Tim Hortons controversy shows Canadians are 'addicted to a low-wage economy,' says author
Controversy over the heirs of the Tim Hortons empire cutting worker benefits at their smalltown Ontario franchise is bad for the entire Tim Hortons brand, says writer Douglas Hunter.
CBC News reported Wednesday that the owners of a Tim Hortons in Cobourg, Ont., are eliminating paid breaks and cutting back on employee benefits to compensate for Ontario's minimum wage hike.
The franchise owners are Ron Joyce Jr. and his wife Jeri-Lynn Horton-Joyce. The former is the son of Ron Joyce, who co-founded the chain in 1964. The latter is the daughter of Tim Horton himself.
As It Happens host Carol Off spoke to to Hunter, the author of Double Double: How Tim Hortons Became a Canadian Way of Life, One Cup at a Time.
This afternoon, the premier of Ontario, Kathleen Wynne, called the owner of this franchise, Ron Joyce Jr., she called him "bully." Would you agree with that?
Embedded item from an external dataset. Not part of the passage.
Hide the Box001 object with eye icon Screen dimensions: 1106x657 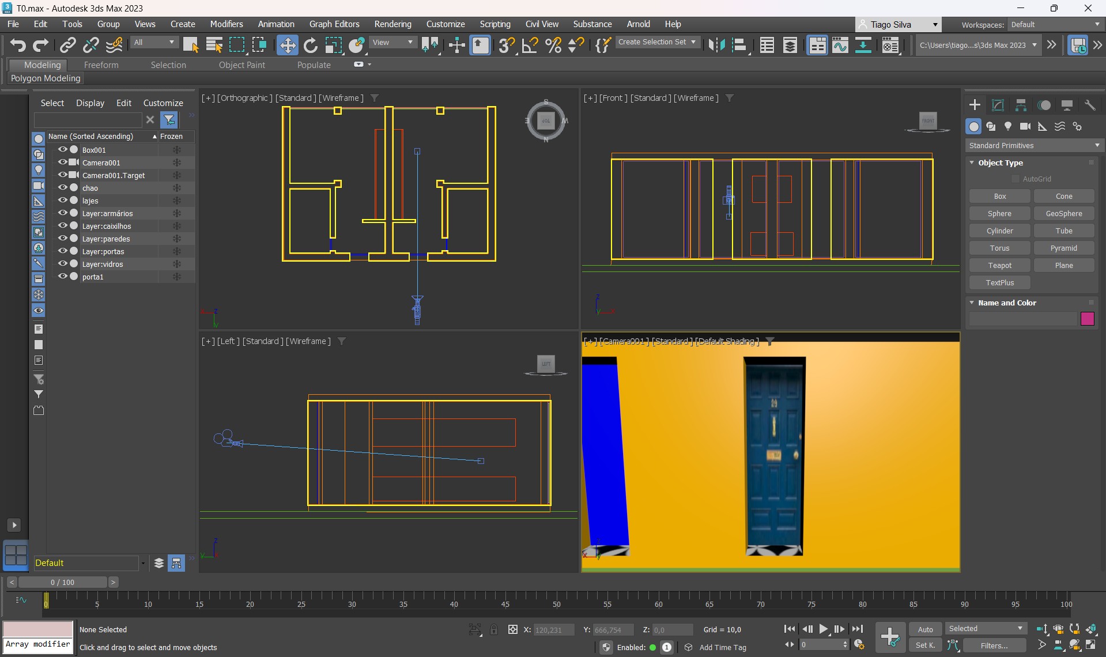point(62,150)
It's setting up the way I think the premier would like it to go, which is the heir to a large restaurant fortune taking on the minimum-wage people. And I have great empathy for the minimum-wage people, but I think this is turning into kind of a binary fight.
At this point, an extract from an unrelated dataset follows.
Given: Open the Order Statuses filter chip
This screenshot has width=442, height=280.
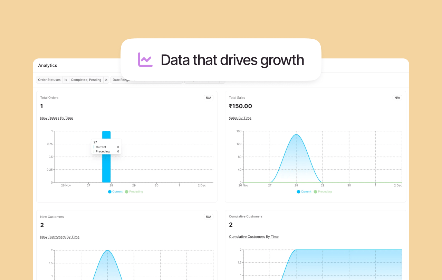Looking at the screenshot, I should tap(49, 80).
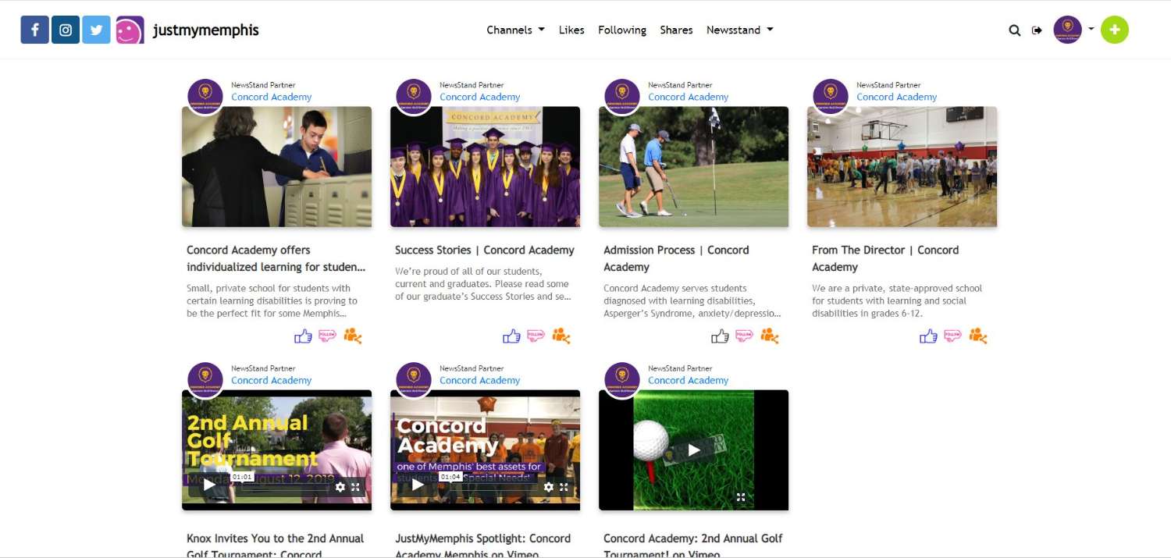Share the From The Director post

[x=977, y=336]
There's 3,500-plus Tim Hortons in Canada. There's 1,400 McDonalds in Canada. We have a big low-wage, minimum-wage service sector and this is the trickle-down we're having from the minimum-wage increase and it's playing out through the industry, and now we're finding out how it's working — for good or for ill.
There's a document that the workers of this Tim Hortons have been asked to sign. Those who have more than five years of service will have to pay 50 per cent of the cost of these benefits. Employees between six months and five years will pay 75 per cent. They've crunched the numbers and they're saying they're paying out of pocket for this.
I'm not here to defend Tim Hortons in any shape or form. I feel for these people. This is why people have unions. It's an ugly day when a vulnerable worker ends up with less in their pocket than they started with because of a policy that I think was intended to make life better for people. So I'm not going to argue that they're being treated fairly.
Is [this document] intended, do you think, to embarrass the Wynne government?
What I'm interested in in this world is the reality that Canadians have kind of gotten a bit addicted to a low-wage economy. We like our cheap coffee. We like our cheap donuts. And the reality is we've allowed a sector of our economy to be run on this sort of precarious basis on the workers' side. And I would like to see that change. I think most Canadians would like to see that change.
CBC News: Multiple Tim Hortons, other businesses cut pay
I'm really intrigued to know what the other 3,500 restaurants are doing — if they're just quietly absorbing it or if they have other strategies or if this is something that other workers are facing in other franchises.
Because the franchises all operate as independent companies. Head office cannot be particularly prescriptive at all in telling franchisees how to pay employees.
But what you have pointed out in your writing in your book Double Double and in your tweets, you're saying that what they do control ... is all the products, all the coupons, all the specials, all the pricing.
People have to understand how the franchise system works. The franchisee is really buying a system. You're paying up a quarter million dollars or something to get in the door for 10 years.
You can't have a price war with another Tim Hortons. You have to buy the equipment from them. You have to buy all your food products. There's not very much a franchisee can really control in terms of cost.
That's why you're not running an independent mom-and-pop coffee and bake shop. 'Cause if you were, and you were looking at your minimum wage employees and saying, "Well, I've got to pay them $14 an hour," you could look at your businesse and say,"You know what? This cup of coffee is now going to be another 12 cents."
The independent franchisee cannot just go rogue and do whatever they want.
This is the company that says this is for the working person. This isn't the snooty place that's selling $5 lattes. This is where ordinary working people go. Do they not at some point have a public relations problem if they find out that people are stiffing their workers?
It looks bad for the entire system.
The moment Canadians stop identifying themselves with Tim Hortons, you know, as who they are, then the brand has a problem. Because really, McDonald's makes a pretty good cup of coffee. Lots of places make pretty good cups of coffee.